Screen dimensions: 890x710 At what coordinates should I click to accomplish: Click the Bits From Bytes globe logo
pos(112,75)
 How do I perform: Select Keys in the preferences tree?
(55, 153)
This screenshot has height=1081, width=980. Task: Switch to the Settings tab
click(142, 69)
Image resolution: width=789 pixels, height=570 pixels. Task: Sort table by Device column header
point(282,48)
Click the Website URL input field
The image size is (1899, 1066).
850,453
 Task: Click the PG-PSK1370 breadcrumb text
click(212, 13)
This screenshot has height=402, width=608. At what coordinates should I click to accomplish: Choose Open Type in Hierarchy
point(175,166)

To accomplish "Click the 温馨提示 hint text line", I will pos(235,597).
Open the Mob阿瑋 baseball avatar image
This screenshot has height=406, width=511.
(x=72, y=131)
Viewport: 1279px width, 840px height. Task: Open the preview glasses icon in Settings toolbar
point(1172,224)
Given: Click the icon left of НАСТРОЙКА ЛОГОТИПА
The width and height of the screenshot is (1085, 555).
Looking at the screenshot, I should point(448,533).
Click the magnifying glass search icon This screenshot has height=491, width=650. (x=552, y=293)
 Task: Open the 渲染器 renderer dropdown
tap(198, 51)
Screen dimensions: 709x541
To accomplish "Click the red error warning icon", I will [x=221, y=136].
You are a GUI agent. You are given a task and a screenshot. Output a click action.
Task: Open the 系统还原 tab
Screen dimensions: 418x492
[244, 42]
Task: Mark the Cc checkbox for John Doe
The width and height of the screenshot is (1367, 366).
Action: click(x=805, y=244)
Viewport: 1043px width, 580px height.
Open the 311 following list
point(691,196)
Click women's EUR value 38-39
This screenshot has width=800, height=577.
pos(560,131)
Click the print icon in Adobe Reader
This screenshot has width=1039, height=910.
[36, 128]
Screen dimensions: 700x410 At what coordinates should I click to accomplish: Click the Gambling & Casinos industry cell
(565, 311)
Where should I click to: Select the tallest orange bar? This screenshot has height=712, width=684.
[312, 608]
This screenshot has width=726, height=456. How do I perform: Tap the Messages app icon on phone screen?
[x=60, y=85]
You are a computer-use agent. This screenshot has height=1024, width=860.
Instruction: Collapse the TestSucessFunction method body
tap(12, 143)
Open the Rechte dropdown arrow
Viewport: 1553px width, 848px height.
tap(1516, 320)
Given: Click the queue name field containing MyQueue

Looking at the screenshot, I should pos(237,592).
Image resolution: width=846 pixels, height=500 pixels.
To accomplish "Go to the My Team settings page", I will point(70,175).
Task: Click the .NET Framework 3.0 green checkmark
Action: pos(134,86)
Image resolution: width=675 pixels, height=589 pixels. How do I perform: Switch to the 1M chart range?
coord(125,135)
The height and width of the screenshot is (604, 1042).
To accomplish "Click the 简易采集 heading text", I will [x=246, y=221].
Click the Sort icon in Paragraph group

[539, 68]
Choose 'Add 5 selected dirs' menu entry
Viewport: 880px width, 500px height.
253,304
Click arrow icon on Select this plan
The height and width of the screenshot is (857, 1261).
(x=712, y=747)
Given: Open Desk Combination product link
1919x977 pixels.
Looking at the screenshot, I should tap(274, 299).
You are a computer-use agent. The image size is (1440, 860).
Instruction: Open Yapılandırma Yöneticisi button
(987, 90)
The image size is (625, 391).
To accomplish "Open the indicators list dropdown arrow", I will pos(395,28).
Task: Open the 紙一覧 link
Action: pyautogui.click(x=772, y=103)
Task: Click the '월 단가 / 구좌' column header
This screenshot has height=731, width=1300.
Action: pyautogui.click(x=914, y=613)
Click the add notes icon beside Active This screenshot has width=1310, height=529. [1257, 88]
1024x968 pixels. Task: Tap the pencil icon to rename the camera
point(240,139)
* * * * *
Output the lines from the one holding "You are a computer-use agent. The" to the last line of the material, inclusive, exactly as they appear. Add no others.

### Answer to this problem
You are a computer-use agent. The image size is (1440, 860).
Instruction: Open Yapılandırma Yöneticisi button
(987, 90)
The image size is (625, 391).
To accomplish "Open the indicators list dropdown arrow", I will pos(395,28).
Task: Open the 紙一覧 link
Action: pyautogui.click(x=772, y=103)
Task: Click the '월 단가 / 구좌' column header
This screenshot has height=731, width=1300.
Action: pyautogui.click(x=914, y=613)
Click the add notes icon beside Active This screenshot has width=1310, height=529. [1257, 88]
1024x968 pixels. Task: Tap the pencil icon to rename the camera
point(240,139)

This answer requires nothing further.